The problem with the info posted online is the vendors (except for companies of course) are posted by name and if you don't know that person personally breeds and sells "Dart Frogs" then you have no clue.

There are usually 2 or 3 - Dart Frog Only Breeders but I do not know their names and am looking to contact at least one or two before the show.

Thanks for any insight,


----------



## Philsuma

Mike,

I'm going.....


----------



## james67

i talked to bill schwinn last night and he will be there as well (vending)

james


----------



## billschwinn

I will have darts, so will under the canopy, Mike Novy will be there as well, Bill


----------



## Philsuma

I'm pretty sure I saw SNDF on the vendor list....so Marcus will be there.


----------



## Jerm

Philsuma said:


> I'm pretty sure I saw SNDF on the vendor list....so Marcus will be there.

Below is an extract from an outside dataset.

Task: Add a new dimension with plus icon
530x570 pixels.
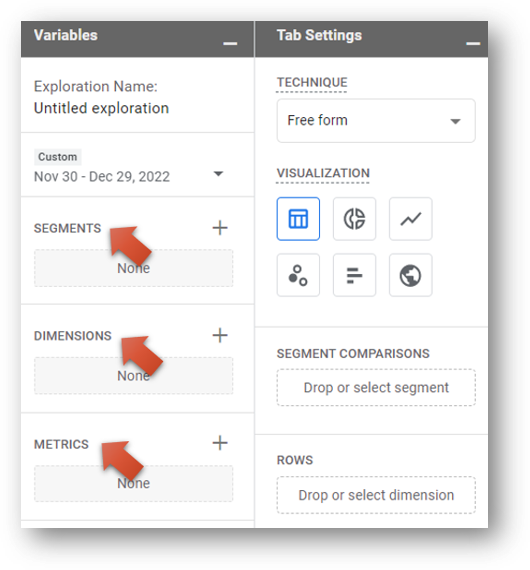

I spoke with Marcus a couple of days ago and he is definately going to be there.


----------



## visionteacher

Wow this is great. Can one put in requests for frogs by chance, or discover what will be there? I live in Tallahassee, this would definitely be worth the trip. I'm just getting into darts, haven't built the viv yet, but this is a neat opportunity, and they can be in quarantine while I finish it up. Means I should get on my ff culture learning now though!

~Mickey


----------



## beachbabe18509

For those of you that will be vending there what will you be bringing? Trying to see if it will be worth the trip and if I should actually use some of my time off to get new tanks set up....


----------



## Philsuma

Amanda,

I'll have just a few species and won't have a table of my own.....

but

I know a few people that will have tables....and I would strongly say....it will be _well_ worth the price of admission.


----------



## billschwinn

I will have cobalts, yellowbacks, citronella, reginas, oyapok,lorenzo,azurius, leaucs, green auratus,patricia, albino and normal red eyes. Bill


----------



## Hayden

beachbabe18509 said:


> For those of you that will be vending there what will you be bringing? Trying to see if it will be worth the trip and if I should actually use some of my time off to get new tanks set up....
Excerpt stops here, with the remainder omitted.